┌─ EXTRACTED TEXT

The following challenges might affect the scraping:
Challenge | Possible solution |
---|---|
Loops of scraping | TBD |
Technical difficulties | TBD |
Irregular structure of web pages | TBD |
It should be noted that the automatic site scraping is only the first step in development of a catalogue of datasets. Manual effort might still be needed. However the created metadata (inventory) can be used together with the analysis of the web server logs to prioritize datasets for sharing as Open Data. I.e. the web server logs might show what of the inventoried data sources are accessed often which might indicate good candidates for publishing in open formats.
How to Test
Automatically generated invetory of information provided on a given web site is available (at least to the personnel of the particular publisher).
Evidence
Scottish government utilize the site scraping techniques - see the Timisoara Workshop session "Site scraping techniques to identify and showcase information in closed formats - How do organisations find out what they already publish?"

└─
┌─ SUPPLIED DATA

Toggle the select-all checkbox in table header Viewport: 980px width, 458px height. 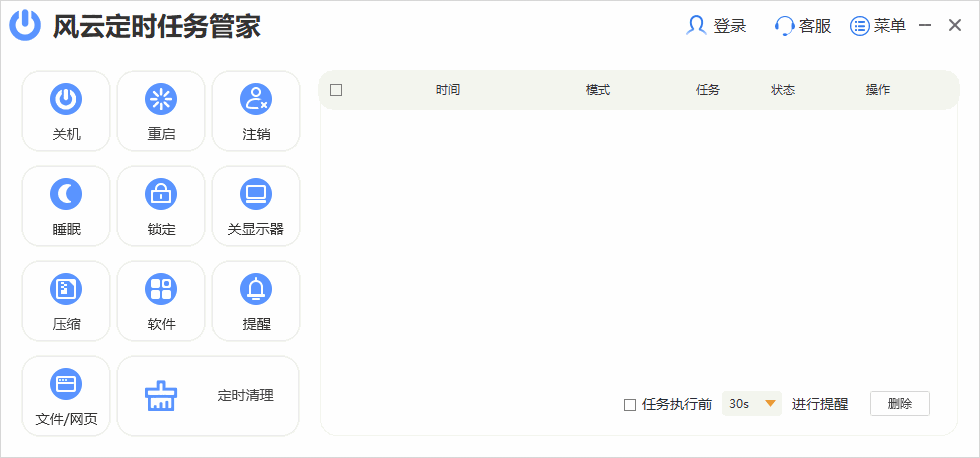tap(336, 90)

└─

▶ **TO BE DONE**
1. According to the site-scraping text, what might the web server logs show about the inventoried data sources?
2. State whether each statement agrees with the site-scraping text, answering yes or no and quoting the deciding words: (a) Automatic site scraping is all that is needed to build a catalogue of datasets. (b) Manual effort might still be required. (c) The Scottish government uses site scraping techniques.
3. Resume the site-scraping text after its last sentence, adding two or three sentences.

▶ **SOLVED TASKS**
1. They might show which of the inventoried data sources are accessed often, which might indicate good candidates for publishing in open formats.

2.
(a) No: "the automatic site scraping is only the first step in development of a catalogue of datasets."
(b) Yes: "Manual effort might still be needed."
(c) Yes: "Scottish government utilize the site scraping techniques."

3.
Fraunhofer FOKUS has also made experiences with crawling data:
- For the crawling activities in Germany they used this tool:
- https://github.com/yasserg/crawler4j
- You can find the results of the crawling activities in the study they undertook (unfortunately only available in German) in this document starting on page 401
- https://www.w3.org/2013/share-psi/wiki/Localised_Guides#Country.2FCity:_Germany (the German long version)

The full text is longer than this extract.